# Ausgewählter Auszug
----------

Eine außergewöhnliche Erfahrung mit den Glocken des Linzer Mariendomes machte Josefine Zittmayr. Die Seelsorgerin begleitet u. a. Eremiten während ihrer Zeit in der Turmeremitage. „Es braucht Mut, sich dort oben für eine Woche zurückzuziehen. Ich habe gestaunt, was da vor sich gehen kann. Es laufen heilsame, gute Prozesse“, sagt Josefine Zittmayr.
Die geistliche Begleiterin verbrachte selbst eine Woche als Eremitin im Turm. „Ich ging an einem Karfreitag hinauf. Die eindrucksvollste Erfahrung war das Osterläuten. In der Osternacht hat der Turm gewackelt. Das Läuten der Glocken hat den ganzen Turm bewegt – die Auferstehung war leibhaftig zu spüren“, erzählt Zittmayr. Und: „Ich hatte keine Sekunde Sorge – das hat mich selbst überrascht. Ich wusste, dass der Turm so gebaut ist, dass die Steine so gefügt sind, dass die das verkraften.“ In dieser Osternacht schloss Josefine Zittmayr Freundschaft mit den Glocken des Mariendoms.

----------

# Aufgabe
Bitte beantworten Sie anhand des Auszugs diese drei Fragen:
1. Wen begleitet Josefine Zittmayr unter anderem?
2. An welchem Tag ging sie als Eremitin in den Turm hinauf?
3. Was nennt sie die eindrucksvollste Erfahrung ihrer Woche im Turm?
Stützen Sie sich ausschließlich auf den Auszug.

(Gesammelte Dateneinträge)
----------

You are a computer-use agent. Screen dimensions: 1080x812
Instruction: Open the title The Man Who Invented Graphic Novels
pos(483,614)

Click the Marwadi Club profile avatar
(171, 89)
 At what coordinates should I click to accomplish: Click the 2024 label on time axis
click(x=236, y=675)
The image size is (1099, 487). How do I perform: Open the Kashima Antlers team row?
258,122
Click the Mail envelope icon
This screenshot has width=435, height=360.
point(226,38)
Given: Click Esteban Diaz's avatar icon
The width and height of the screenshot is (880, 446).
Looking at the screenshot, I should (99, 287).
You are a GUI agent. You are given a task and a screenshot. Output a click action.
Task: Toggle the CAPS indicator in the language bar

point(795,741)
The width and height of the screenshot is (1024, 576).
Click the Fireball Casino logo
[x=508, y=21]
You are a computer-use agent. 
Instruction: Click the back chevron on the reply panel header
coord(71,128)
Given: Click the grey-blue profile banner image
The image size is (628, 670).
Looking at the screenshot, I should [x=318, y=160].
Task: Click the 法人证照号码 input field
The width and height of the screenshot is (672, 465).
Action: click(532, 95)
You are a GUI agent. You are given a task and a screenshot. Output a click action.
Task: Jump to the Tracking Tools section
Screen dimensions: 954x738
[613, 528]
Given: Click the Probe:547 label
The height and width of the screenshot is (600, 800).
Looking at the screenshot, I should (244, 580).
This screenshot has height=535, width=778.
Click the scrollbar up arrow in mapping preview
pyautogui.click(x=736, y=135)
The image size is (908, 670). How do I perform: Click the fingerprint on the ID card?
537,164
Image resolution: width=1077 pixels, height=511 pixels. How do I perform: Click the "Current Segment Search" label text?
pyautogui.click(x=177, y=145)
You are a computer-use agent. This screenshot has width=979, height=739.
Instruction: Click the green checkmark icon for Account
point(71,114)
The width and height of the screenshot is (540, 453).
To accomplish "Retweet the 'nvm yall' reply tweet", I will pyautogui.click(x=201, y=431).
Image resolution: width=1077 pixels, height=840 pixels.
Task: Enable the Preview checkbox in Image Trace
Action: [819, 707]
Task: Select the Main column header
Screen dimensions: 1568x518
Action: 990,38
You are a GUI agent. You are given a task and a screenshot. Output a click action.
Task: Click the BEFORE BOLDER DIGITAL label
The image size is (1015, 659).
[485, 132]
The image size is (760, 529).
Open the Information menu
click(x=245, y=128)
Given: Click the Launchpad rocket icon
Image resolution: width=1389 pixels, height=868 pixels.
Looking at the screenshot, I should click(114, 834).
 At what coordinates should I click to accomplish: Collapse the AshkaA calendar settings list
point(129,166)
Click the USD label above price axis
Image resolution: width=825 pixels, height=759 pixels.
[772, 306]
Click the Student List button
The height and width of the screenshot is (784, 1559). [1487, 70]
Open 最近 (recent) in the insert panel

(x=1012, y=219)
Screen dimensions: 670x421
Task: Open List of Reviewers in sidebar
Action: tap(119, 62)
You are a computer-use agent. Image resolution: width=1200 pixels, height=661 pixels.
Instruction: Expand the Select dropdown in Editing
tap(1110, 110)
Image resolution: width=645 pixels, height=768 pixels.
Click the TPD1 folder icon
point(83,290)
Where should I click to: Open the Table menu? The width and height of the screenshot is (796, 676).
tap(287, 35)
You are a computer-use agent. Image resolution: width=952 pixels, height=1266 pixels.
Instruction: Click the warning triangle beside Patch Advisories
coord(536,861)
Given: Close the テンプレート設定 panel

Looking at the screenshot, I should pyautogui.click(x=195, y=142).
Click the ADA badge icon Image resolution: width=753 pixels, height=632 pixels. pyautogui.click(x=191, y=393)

----------

# Ergebnis der Übung
1. Eremiten während ihrer Zeit in der Turmeremitage.
2. An einem Karfreitag.
3. Das Osterläuten.